Iraq: Human Rights Council Formulates 229 Recommendations to Address Serious Human Rights Abuses in the Country
On 3 November 2014, Iraq's second Universal Periodic Review (UPR) was held at the Palais des Nations in Geneva. This process aims to assess, every four years, the human rights record of each United Nations' Member State by the Human Rights Council (HRC). Since its first UPR, Iraq's human rights situation has deteriorated as a result of the civil war and internal divisions following the US occupation, and coupled to the regional turmoil. Iraq's weak institutions are still unable to prevent the abuse of power and to hold perpetrators of serious human rights abuses to account. Sustained efforts will need to be made by the Iraqi authorities to address the increase in human rights violations.
The official Iraqi delegation, headed by Dr Abdulkareem Abdulah Shallal Al Janabi, Deputy Minister for Human Rights, presented Iraq's national report to the HRC. Dr Al Janabi highlighted the country's major achievements since its last review in 2009, stating that, not only the elections held in 2013 and 2014 had been carried out with the participation of minority groups, but that Iraq had also ratified several human rights treaties, including the International Convention for the Protection of All Persons from Enforced Disappearance in 2010 and the Convention against Torture and Other Cruel, Inhuman or Degrading Treatment or Punishment in 2011. He however failed to explain the absence of measures taken, in law and fact, to eradicate these widespread practices
Al Janabi also pointed out to the recent establishment of two human rights mechanisms to implement their new Human Rights Plan in the form of a Human Rights Court and a new mechanism for directing complaints from the High Commission for Human Rights to the Chief Public Prosecutor. As it was expected, the Iraqi delegation focused much of its attention on the threat of the Islamic State (IS) which has led to a rising number of civilian casualties and internally displaced persons (IDPs) and carried out attacks on minority groups, including on women and children. This fight against terrorism was used as a justification for a number of human rights violations occurring in the country.

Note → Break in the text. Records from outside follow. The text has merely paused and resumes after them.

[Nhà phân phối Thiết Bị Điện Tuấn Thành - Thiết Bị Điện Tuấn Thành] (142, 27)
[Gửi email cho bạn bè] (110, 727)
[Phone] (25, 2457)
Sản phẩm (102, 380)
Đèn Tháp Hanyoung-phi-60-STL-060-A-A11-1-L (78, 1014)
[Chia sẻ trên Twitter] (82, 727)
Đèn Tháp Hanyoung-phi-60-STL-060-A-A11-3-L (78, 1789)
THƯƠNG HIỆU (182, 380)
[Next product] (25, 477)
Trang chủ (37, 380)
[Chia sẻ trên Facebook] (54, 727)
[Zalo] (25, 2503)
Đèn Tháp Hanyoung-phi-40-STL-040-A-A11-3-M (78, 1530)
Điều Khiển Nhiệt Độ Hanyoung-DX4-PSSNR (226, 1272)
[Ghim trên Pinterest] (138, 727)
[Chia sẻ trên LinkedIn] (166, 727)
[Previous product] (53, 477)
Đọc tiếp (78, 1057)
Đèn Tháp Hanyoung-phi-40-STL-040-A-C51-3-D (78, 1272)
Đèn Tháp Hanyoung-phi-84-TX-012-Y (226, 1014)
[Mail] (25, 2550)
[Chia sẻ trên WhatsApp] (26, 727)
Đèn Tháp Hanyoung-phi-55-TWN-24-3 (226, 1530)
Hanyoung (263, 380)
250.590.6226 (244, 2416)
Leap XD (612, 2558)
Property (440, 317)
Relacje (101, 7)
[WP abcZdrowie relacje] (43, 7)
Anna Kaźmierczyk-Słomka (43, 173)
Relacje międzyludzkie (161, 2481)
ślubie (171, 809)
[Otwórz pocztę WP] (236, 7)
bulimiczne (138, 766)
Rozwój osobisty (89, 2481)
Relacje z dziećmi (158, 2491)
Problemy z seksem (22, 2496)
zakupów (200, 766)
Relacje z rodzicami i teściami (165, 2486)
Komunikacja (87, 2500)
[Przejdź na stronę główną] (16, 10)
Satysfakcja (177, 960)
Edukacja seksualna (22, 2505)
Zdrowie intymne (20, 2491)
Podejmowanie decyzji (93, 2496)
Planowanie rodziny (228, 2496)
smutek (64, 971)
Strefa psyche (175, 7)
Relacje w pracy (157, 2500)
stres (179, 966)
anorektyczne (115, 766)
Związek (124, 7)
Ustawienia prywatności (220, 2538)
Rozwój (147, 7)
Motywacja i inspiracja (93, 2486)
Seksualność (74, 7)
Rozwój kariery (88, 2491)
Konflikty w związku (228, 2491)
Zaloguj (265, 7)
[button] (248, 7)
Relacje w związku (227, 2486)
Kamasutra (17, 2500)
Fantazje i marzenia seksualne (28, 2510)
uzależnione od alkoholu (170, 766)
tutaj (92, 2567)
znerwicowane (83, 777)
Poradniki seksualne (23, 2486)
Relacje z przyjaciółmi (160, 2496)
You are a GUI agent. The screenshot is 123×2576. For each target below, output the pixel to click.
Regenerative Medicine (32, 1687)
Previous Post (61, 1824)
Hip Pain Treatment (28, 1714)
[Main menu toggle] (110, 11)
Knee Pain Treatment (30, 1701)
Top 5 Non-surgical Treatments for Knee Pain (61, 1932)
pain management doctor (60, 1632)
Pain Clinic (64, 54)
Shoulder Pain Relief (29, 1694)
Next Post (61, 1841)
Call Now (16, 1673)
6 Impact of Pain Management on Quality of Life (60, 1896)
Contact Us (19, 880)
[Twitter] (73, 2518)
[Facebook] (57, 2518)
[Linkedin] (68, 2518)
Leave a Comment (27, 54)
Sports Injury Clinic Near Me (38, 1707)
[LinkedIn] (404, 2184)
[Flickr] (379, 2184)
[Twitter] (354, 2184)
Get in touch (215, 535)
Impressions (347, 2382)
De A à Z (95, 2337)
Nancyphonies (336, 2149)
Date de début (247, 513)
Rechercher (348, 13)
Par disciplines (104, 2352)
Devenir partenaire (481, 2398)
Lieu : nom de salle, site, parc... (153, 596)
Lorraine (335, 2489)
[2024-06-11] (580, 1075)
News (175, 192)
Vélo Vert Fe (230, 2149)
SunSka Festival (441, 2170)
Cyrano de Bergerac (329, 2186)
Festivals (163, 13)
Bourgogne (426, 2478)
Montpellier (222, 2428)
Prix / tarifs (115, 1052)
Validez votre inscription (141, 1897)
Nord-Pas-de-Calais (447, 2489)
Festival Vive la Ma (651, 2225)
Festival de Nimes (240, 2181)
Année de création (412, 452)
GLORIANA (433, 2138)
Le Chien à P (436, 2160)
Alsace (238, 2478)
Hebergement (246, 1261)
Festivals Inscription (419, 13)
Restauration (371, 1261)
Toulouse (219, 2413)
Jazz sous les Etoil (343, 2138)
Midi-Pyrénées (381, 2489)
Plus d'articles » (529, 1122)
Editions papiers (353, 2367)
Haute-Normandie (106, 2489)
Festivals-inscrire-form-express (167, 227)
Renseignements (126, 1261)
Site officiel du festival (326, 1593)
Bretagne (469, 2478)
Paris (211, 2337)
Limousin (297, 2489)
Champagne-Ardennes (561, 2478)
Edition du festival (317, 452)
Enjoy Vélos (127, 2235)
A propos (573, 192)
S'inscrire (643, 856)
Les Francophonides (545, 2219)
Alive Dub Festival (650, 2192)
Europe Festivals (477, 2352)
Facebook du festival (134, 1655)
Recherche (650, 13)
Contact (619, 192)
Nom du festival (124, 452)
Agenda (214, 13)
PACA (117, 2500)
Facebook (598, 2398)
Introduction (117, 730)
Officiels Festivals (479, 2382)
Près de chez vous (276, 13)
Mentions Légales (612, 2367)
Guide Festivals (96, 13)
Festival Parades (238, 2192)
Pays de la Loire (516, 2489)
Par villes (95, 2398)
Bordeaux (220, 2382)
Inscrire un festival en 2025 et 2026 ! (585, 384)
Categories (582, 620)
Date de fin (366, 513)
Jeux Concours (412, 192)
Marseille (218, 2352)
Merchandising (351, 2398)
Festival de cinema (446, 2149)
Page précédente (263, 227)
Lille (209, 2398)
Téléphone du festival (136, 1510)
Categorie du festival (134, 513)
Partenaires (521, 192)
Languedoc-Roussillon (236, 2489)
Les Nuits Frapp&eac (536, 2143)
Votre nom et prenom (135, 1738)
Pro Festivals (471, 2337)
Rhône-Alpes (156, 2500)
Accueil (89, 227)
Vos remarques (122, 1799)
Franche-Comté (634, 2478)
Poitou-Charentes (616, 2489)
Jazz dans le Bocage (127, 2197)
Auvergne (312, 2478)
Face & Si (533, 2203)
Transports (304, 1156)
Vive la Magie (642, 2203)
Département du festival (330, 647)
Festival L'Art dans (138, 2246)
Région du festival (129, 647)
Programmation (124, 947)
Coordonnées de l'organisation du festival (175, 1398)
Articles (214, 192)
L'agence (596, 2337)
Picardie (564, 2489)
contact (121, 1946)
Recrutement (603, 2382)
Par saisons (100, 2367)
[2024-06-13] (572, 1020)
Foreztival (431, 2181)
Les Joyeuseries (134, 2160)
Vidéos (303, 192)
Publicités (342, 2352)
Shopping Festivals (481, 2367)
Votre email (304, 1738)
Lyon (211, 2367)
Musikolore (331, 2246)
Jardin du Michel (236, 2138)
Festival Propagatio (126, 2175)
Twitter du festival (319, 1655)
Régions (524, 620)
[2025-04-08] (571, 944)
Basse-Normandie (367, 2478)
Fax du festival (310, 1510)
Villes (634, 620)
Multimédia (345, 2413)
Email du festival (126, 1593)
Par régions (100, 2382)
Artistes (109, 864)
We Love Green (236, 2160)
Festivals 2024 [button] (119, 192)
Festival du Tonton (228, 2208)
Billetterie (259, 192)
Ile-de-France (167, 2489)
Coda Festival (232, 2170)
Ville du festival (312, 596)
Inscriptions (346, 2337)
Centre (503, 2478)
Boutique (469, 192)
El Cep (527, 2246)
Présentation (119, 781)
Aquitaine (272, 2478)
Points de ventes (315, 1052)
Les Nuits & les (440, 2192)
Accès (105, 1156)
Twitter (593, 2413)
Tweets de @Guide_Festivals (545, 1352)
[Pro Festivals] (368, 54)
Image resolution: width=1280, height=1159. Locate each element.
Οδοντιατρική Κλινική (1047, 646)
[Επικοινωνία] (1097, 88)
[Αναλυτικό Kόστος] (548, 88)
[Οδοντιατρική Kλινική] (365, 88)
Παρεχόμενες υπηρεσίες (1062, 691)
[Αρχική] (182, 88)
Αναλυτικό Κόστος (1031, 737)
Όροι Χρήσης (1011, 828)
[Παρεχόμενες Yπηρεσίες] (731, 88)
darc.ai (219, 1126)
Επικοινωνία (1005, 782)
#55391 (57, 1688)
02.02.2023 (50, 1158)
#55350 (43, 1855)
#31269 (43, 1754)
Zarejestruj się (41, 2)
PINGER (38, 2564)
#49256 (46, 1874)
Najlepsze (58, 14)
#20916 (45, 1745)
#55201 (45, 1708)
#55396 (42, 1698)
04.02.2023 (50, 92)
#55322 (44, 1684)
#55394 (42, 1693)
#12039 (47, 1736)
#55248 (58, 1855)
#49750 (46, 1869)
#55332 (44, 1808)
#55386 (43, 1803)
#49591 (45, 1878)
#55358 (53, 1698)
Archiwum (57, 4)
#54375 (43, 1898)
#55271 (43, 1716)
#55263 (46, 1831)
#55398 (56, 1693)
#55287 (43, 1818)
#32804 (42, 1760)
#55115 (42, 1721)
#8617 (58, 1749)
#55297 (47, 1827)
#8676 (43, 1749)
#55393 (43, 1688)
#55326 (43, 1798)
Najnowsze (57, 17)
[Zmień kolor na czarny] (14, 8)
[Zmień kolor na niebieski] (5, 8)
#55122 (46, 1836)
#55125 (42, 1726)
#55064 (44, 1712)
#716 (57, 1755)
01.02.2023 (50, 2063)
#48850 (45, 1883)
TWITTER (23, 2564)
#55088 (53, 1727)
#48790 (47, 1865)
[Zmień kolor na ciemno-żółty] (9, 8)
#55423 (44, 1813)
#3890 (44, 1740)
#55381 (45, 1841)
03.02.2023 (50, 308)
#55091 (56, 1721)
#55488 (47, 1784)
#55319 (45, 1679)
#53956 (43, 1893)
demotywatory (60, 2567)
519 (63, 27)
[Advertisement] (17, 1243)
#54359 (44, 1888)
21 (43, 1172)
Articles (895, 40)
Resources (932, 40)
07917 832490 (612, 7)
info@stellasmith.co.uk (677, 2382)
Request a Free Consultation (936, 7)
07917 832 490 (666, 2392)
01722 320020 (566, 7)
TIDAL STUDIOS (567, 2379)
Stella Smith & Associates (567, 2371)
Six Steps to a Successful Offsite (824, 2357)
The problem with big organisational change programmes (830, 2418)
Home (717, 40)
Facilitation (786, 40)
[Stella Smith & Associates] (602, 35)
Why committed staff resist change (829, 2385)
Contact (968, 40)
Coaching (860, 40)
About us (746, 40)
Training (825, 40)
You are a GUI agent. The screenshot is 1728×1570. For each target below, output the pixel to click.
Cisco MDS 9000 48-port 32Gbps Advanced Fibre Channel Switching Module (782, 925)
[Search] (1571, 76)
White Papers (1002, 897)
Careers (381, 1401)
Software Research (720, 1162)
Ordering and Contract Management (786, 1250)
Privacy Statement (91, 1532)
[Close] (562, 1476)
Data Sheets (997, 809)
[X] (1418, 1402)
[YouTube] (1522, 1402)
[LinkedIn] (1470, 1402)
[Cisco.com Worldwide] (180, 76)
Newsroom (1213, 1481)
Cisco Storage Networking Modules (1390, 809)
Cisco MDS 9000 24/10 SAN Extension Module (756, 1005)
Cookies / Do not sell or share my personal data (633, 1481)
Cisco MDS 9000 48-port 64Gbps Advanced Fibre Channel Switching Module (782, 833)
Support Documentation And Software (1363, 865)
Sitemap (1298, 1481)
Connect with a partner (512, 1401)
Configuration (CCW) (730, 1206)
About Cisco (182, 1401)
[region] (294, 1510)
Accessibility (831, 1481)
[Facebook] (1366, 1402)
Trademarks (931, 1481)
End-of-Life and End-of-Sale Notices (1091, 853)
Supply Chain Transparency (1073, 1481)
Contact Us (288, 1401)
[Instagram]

The Iraqi delegation's presentation was followed by an interactive dialogue with other UN Member States. Several States raised concerns about Iraq's general human rights situation, calling for the strengthening of its national human rights bodies, a more effective protection of women and minorities, and a genuine respect for freedom of expression.
Iraq was also reminded of its obligation to respect human rights and international humanitarian law (IHL) in their fight against IS, with Switzerland, Turkey and the United States calling on Iraq to ensure accountability for the exactions committed by State-controlled militias and other non-State armed groups. In order to ensure that violations by all actors are duly investigated and punished, a large number of Sates – Serbia, Slovenia, the Netherlands, Poland, Switzerland, Belgium, Estonia, France, Germany, Slovakia, Uruguay, Guatemala – called upon Iraq to ratify the Rome Statute of the International Criminal Court (ICC).
• Several States, including Norway, Austria, Spain and the Czech Republic, recommended Iraq to investigate cases of torture and called for the much-needed reform of the judiciary in order to put an end to this practice and other similar abuses; Paraguay added that evidence based on confessions extracted under torture should not be admitted in judicial proceedings; and several States asked Iraq to consider ratifying the Optional Protocol to the Convention on Torture (OPCAT) and to extend an invitation to the Special Rapporteur on Torture and other cruel inhuman and degrading treatment (SRT).
• The Netherlands called on Iraq to put an end to the widespread practice of enforced disappearance.
• Switzerland deplored the continuing violations of the right to a fair trial, a statement supported by Norway and the United Kingdom, which called upon Iraq to ensure the full respect of the rights of due process, whilst other States such as Germany expressed strong concerns about conditions of detention.
• Despite the Iraqi delegation's insistence on the fact that, "given the circumstances, abolishing death penalty [called] for a balance between the existing attitude and the situation that [prevailed]," in order to justify the authorities' failure to abolish the capital punishment, the majority of States – including Spain, Australia, Italy, Namibia, Paraguay, Mexico, Turkey, Greece, France, the UK, Montenegro, Slovenia, Belgium and Portugal – supported Alkarama's call for a moratorium on executions in view of its complete abolition.
Finally, States including Norway, Switzerland and Brazil recalled that human rights must be respected even in times of crises and that the fight against terrorism could not be used as an excuse for human rights abuses. Norway stressed that the implementation of human rights should in fact be seen as a priority for Iraq's much-needed stability and reconciliation, in particular in view of the atrocities committed by IS.
Iraq is to provide a response to the 229 recommendations formulated by UN Member States by the HRC's 28th session in March 2015. Hoping that Iraq accepts all recommendations without exception, Alkarama will continue to monitor the general human rights situation in Iraq, and in particular the implementation of the recommendations made with regards to the prohibition of torture and enforced disappearances, the right to fair trial, and the abolition of the death penalty.